- Activity
Your answer should be the line containing "The width and height of the screenshot is (1024, 768)." and each line after it through the end of the data below, repeated exactly.

>>>

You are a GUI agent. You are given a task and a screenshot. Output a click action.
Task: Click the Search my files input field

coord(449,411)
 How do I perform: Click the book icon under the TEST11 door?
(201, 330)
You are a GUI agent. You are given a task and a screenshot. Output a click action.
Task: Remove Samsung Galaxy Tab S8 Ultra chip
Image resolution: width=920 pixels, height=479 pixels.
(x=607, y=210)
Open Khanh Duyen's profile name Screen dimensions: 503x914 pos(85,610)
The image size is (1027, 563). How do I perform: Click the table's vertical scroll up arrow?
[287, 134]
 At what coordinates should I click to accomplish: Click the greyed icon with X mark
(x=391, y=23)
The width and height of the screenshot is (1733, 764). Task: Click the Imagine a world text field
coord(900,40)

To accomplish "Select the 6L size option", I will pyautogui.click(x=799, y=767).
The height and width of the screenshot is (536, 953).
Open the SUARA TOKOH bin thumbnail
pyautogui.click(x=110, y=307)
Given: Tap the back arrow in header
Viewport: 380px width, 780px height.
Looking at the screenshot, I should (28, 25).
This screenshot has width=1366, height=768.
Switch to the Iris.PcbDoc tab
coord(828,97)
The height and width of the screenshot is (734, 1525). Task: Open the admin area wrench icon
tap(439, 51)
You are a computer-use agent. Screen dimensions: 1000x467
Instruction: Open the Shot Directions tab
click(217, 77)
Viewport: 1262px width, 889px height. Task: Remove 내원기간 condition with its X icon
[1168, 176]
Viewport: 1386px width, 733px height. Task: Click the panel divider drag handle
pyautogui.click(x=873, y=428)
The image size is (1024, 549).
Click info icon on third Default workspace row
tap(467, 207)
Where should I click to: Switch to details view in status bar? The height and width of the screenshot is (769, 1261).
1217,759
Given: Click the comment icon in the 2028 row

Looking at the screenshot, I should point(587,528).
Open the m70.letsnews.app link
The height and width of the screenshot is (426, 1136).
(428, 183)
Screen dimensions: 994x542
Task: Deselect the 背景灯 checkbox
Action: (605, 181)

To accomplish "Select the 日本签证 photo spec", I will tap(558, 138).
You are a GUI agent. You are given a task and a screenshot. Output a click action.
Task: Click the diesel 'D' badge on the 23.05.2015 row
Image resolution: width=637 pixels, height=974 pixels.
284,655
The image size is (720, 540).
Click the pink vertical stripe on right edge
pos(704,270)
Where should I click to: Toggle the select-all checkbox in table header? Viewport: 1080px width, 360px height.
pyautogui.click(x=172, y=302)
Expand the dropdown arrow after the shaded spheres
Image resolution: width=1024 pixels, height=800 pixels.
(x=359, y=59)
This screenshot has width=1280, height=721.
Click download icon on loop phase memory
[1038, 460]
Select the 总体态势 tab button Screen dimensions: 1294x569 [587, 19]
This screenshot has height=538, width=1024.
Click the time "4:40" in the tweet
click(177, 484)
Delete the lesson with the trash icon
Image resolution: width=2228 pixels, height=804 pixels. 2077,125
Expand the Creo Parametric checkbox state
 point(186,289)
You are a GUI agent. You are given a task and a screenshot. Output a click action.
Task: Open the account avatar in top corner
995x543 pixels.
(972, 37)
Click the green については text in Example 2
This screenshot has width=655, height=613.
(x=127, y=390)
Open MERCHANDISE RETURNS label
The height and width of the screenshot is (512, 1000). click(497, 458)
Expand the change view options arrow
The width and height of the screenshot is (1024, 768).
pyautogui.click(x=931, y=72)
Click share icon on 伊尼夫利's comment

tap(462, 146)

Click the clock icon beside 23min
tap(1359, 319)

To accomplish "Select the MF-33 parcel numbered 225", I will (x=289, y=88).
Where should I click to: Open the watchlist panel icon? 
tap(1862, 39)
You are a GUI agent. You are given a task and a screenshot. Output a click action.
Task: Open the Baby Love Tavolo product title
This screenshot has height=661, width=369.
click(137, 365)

<<<

- Exercise output
The width and height of the screenshot is (1024, 768).
pyautogui.click(x=931, y=72)
Click share icon on 伊尼夫利's comment

tap(462, 146)

Click the clock icon beside 23min
tap(1359, 319)

To accomplish "Select the MF-33 parcel numbered 225", I will (x=289, y=88).
Where should I click to: Open the watchlist panel icon? 
tap(1862, 39)
You are a GUI agent. You are given a task and a screenshot. Output a click action.
Task: Open the Baby Love Tavolo product title
This screenshot has height=661, width=369.
click(137, 365)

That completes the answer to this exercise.